In the introduction to her new book, Glittering Images, Camille Paglia diagnoses the sickness of modern life and prescribes the antidote. We are drowning, she claims, in "a sea of images". Our eyes are "flooded by bright pictures and clusters of text flashing at us from every direction" and our brain is bombarded with a "swirling barrage of disconnected data". To find "stability, identity and life direction", we must relearn how to see. We must find "focus". We must "present the eye with opportunities for steady perception-best supplied by the contemplation of art". 

This is all sharply observed and thrillingly promising, but everything that follows is a painful, bewildering disappointment. This book is to contemplation what attention deficit disorder is to nirvana. Far from leading us into a dream of visionary stillness, it induces a nightmare of frenzied distraction. It's like Wikipedia, only worse. 

Paglia presents 29 images to our gaze, ranging from the Egyptian Queen Nefertari, the Charioteer of Delphi, Titian's Venus with a Mirror, Monet's Irises and Andy Warhol's Marilyn Diptych to George Lucas's Revenge of the Sith. But every time we turn to look, she talks about something else. Her eye never once settles. Fighting my way through this book, I was reminded of all the hours of fret and frustration I've spent in galleries trying to focus on a painting or sculpture while being surrounded by people jabbering about anything other than what is right there in front of them. 

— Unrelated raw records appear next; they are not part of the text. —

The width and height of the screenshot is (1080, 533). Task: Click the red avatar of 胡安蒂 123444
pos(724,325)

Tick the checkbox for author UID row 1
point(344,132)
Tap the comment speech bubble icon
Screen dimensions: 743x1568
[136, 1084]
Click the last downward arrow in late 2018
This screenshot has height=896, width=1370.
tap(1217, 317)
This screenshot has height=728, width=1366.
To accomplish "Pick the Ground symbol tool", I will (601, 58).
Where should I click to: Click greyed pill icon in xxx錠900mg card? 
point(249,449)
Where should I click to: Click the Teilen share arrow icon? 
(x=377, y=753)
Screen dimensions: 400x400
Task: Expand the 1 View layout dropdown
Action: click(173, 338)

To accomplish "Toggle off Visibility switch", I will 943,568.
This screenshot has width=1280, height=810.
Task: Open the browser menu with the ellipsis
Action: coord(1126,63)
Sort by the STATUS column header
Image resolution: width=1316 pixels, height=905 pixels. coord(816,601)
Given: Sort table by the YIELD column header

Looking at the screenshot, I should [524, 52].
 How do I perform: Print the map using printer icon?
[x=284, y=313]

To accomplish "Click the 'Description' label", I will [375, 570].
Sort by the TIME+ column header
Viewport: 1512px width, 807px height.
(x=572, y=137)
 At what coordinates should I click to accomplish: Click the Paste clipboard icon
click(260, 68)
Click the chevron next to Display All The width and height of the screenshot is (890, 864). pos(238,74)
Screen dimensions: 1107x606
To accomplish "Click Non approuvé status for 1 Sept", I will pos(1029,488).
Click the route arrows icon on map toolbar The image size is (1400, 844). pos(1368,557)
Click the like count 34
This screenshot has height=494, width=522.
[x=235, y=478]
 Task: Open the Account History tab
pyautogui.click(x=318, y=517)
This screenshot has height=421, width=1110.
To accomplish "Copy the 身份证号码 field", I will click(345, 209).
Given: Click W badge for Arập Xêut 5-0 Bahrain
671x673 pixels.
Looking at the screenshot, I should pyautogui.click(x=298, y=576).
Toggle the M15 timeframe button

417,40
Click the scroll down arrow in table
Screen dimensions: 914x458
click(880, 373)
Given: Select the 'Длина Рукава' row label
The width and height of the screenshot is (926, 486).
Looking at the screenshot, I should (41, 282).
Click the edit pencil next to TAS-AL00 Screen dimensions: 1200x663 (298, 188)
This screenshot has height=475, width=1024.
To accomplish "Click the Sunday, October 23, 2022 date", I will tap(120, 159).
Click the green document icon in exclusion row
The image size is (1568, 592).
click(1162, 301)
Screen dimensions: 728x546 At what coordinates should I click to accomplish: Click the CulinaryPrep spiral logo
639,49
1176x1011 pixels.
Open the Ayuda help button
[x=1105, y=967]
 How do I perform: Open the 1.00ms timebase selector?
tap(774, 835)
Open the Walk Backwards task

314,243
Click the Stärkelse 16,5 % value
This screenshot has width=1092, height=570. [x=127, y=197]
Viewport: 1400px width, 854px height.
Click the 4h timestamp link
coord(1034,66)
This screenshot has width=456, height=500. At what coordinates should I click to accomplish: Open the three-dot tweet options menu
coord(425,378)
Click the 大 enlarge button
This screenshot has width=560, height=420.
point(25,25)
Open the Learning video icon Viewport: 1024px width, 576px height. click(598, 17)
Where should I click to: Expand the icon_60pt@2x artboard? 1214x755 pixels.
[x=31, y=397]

Take Paglia's chapter on Mondrian's Composition with Red, Blue and Yellow. Before we hear a single mention of this so-called "romance of the grid", we are hit by a tsunami of trivia, including references to Dutch Calvinism, Helena Blavatsky, the Barbizon school, Cubism, De Stijl magazine, World War I, the Arts and Crafts movement, Frank Lloyd Wright, the Bauhaus school, Walter Gropius, Mies van der Rohe, Philip Johnson, the Seagram Building, Gerrit        Rietveld, Marcel Breuer, IKEA, neo-plasticism, American heiress Katherine Drier, jazz, and-in a moment of pure hilarity-"Yves Saint Laurent's epochal shift dresses of 1965".